The policy document on Ukraine carried by an official and photographed on Downing Street states that “the UK should not support for now trade sanctions or close London’s financial centre to Russians”. It has been cited as evidence that the UK government is putting the interests of the City above that of Crimea. But it does say “for now”, and it suggests that the government is considering travel bans and visa restrictions along with other EU countries. On Tuesday, Foreign Secretary William Hague told the House of Commons that economic options remained open.
“We must at least take consolation in the thought that we did not begin the war, that we are only defending our country, our native land.”

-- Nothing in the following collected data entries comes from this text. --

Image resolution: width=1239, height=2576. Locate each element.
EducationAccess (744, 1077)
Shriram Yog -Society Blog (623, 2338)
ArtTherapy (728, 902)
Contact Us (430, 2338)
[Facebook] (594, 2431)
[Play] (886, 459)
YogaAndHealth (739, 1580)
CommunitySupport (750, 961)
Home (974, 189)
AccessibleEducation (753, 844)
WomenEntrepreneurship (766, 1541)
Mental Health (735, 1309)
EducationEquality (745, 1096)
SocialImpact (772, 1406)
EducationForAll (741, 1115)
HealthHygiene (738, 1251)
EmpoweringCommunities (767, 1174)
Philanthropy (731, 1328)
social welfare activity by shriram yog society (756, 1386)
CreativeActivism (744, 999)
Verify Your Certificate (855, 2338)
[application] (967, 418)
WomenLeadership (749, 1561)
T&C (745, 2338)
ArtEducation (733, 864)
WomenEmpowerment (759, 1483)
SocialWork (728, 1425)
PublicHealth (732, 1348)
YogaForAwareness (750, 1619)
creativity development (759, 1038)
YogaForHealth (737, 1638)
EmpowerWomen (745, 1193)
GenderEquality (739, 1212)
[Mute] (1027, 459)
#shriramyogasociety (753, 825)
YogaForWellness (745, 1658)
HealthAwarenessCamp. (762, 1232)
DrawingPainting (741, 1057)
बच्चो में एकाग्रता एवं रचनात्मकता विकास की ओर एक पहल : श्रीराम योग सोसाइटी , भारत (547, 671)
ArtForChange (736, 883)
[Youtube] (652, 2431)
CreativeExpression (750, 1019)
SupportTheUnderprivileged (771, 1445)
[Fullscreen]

- Leo Tolstoy, Sevastopol Stories, 1855
Young Leo was writing rare nonsense but he is nonetheless instructive.
Over the weekend, in response to events in Crimea, there was an outpouring of analysis about Russia and how “the west” should respond. It was as if the focus of the foreign policy establishment hurriedly and belatedly shifted back to Russia; during the past few days one can almost hear the sound of dust being blown off cold war books. (Remember when we laughed at Mitt Romney for his comments about Russia?) The facts on the ground are what matter most but for anyone wanting perceptive comment and analysis, I have tried to link to or excerpt some of the best below.
Vladimir Putin has an op-ed in The New York Times reassuring Americans that he is on their side. Its cuddliness brought to mind the west’s wartime image of another Russian leader. I am surprised this one did not sign the piece Uncle Vlad.